The Gospel of Christ, however, is that the cosmos belongs to Love, not domination. Church happens when people come together in a loving response to Jesus’ life and ministry, enacting the justice of the Reign of God and revealing the creative power of love. Church happens when Love becomes the culture of relationships throughout the world. And what better way to grow into a culture than to eat together?
The Gospel of Christ, however, is that the cosmos belongs to Love, not domination.
In our eating, we have innumerable opportunities to embody the God of all creation, who is Love and who became incarnate in Jesus Christ for the life of the world. Practically, a first step we can take is to write down everything we eat. This is not to shame particular foods or portion sizes. Rather, by recording our eating, we may increase our awareness of all of the various lives that contribute to our own.

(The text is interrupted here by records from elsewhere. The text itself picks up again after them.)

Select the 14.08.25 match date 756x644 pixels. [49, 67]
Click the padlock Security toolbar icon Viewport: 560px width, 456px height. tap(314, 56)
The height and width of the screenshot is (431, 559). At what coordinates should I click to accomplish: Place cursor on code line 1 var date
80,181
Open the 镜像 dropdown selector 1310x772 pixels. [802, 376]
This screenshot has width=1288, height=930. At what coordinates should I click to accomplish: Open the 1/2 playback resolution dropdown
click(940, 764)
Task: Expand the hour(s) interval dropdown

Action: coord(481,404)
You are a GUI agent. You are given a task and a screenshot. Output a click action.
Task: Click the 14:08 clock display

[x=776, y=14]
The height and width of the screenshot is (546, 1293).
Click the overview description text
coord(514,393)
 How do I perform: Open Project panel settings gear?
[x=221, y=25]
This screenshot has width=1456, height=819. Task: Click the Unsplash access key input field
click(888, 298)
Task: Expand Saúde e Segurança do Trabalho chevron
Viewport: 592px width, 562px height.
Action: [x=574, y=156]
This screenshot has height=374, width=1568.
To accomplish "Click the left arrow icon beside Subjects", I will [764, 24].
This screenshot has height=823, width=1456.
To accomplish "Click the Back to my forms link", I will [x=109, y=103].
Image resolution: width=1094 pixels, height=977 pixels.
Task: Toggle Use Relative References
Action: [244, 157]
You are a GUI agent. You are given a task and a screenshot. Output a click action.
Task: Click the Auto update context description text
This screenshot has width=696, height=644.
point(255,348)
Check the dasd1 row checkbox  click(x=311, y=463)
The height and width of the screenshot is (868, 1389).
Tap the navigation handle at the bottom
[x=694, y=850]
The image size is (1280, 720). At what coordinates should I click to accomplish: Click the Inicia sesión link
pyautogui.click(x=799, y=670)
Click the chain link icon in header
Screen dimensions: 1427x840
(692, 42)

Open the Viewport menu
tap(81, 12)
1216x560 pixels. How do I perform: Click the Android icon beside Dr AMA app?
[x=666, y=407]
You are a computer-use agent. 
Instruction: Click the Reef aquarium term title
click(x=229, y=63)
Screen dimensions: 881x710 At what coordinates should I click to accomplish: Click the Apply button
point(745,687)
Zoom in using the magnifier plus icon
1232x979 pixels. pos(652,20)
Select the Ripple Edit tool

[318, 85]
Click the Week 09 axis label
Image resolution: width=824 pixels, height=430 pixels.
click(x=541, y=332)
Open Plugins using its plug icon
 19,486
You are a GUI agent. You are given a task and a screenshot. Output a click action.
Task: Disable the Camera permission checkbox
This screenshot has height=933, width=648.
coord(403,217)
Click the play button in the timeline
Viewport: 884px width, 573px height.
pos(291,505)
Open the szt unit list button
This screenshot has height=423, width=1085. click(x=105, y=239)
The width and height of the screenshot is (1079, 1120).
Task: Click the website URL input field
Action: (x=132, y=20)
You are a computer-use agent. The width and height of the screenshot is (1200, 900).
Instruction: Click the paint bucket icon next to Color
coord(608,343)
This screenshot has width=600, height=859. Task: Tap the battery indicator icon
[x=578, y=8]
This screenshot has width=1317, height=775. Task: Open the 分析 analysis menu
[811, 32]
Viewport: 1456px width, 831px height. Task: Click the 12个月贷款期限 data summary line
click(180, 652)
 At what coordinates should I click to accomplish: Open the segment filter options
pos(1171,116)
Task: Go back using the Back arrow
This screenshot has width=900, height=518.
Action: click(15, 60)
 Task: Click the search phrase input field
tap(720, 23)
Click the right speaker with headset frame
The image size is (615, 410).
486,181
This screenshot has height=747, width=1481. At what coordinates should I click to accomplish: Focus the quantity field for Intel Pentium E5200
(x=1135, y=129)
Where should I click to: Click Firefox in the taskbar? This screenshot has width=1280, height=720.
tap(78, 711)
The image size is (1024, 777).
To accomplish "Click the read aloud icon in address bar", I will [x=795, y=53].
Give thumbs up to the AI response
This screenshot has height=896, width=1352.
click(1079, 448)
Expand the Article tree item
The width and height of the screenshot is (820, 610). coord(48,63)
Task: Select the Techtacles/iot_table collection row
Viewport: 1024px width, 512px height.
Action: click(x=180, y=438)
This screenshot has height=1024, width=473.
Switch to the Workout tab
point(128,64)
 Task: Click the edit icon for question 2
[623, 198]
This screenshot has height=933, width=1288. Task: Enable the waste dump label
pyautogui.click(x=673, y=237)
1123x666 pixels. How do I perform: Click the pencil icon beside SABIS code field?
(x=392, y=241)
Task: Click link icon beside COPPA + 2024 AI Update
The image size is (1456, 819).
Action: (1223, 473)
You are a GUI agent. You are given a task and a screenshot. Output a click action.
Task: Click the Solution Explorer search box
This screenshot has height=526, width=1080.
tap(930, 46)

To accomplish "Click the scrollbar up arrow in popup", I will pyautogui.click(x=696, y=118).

Acknowledging the relationships each of us cultivate when we eat can be a humbling practice, sparking profound experiences of gratitude, confession, and repentance, and opportunities to live more just and holy lives.
Only when we become aware of our relatives can we give thanks for their inherent goodness, for their life, for their gift of themselves in death. Only when we awaken to our interdependence can we confess our sins of commission and omission that have contributed to the needless suffering of our relatives. Only when we become aware of our relatives and confess our sins against them can we bring God’s justice, revealing and enacting divine Love-in-action for the life of the world.
If the earth is the Lord’s and the fullness thereof, then may we who call ourselves Followers of Jesus eat in Christ’s Love. May we work for justice in our world so that all who are hungry may be fed, all who are thirsty may drink, and all who are our relatives may live in God’s abundant life.